**SOURCE PASSAGE:**
_ _ _ _
In November 2003, 218 House Members (a solid majority) wrote the
President, urging him to abandon this rule. This roll back of
safety regulations would have bypassed Congress, threatened drinking
water supplies, left mercury pollution uncontrolled along with
other toxins, and destroyed thousands of acres of sensitive wildlife
habitat. On December 16, 2003, the EPA announced that it would
not go forward with the proposal to reduce the scope of the Clean
Water Act.
The work of the Clean Water Act is far from done. The Act’s
goals of protecting all waters in the United States, working toward “zero-discharge”
of pollutants, and to make all waters fishable, drinkable, and
swimmable have not been achieved. Nearly half of United States waterways
do not meet clean water standards. Wetlands are disappearing at
a rate of 100,000 acres a year. The largest estuary in the nation—The
Chesapeake Bay—is rated by the EPA to be in only fair or
poor condition.
_ _ _ _
**RECORDS SHOWN:**
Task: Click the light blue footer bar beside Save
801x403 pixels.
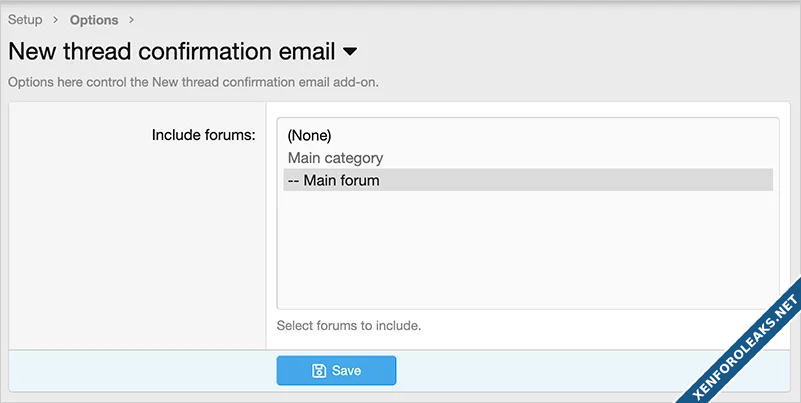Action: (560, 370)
_ _ _ _
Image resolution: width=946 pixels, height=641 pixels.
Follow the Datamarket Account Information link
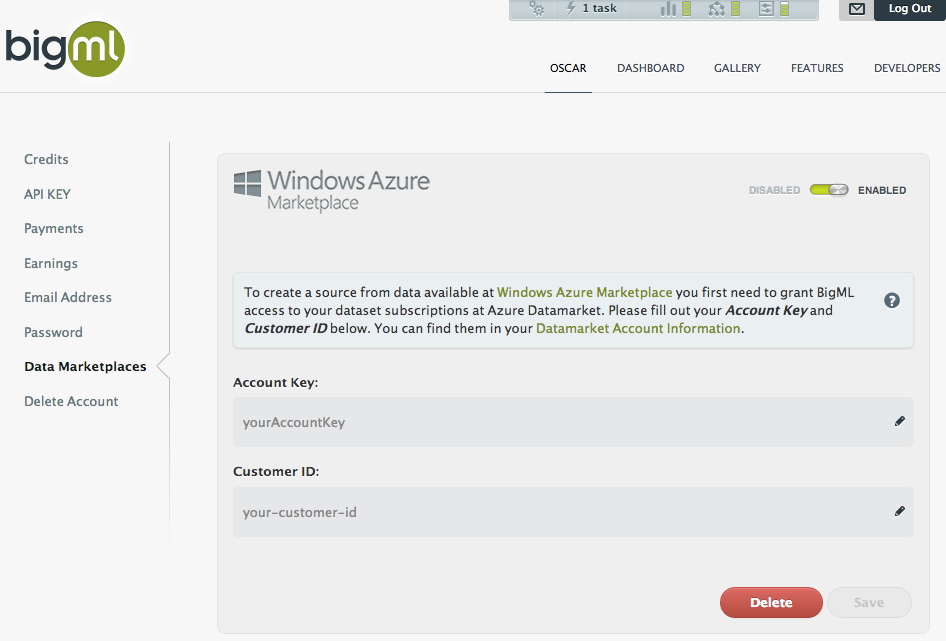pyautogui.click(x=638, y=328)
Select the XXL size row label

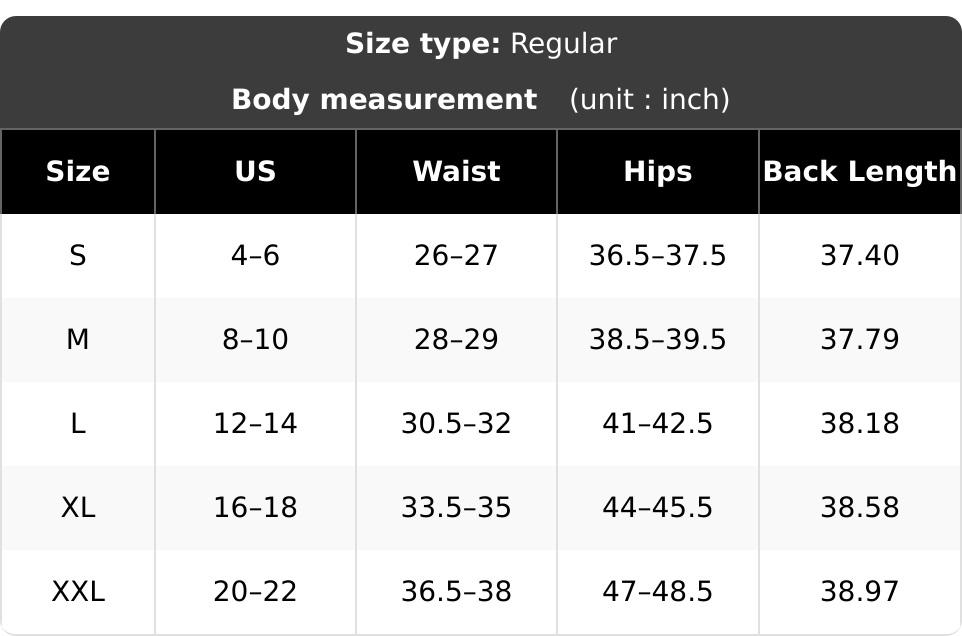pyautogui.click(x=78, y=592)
_ _ _ _
**QUESTIONS ON THE MATERIAL:**
**a)** Return the Clean Water Act passage word for word from "The work of" to "poor condition.".
**b)** According to the Clean Water Act passage, how fast are wetlands disappearing?
The records are separate material and have no connection to the Clean Water Act passage.

**ANSWERS TO THE PROBLEMS:**
**a)**
The work of the Clean Water Act is far from done. The Act’s
goals of protecting all waters in the United States, working toward “zero-discharge”
of pollutants, and to make all waters fishable, drinkable, and
swimmable have not been achieved. Nearly half of United States waterways
do not meet clean water standards. Wetlands are disappearing at
a rate of 100,000 acres a year. The largest estuary in the nation—The
Chesapeake Bay—is rated by the EPA to be in only fair or
poor condition.

**b)** At a rate of 100,000 acres a year.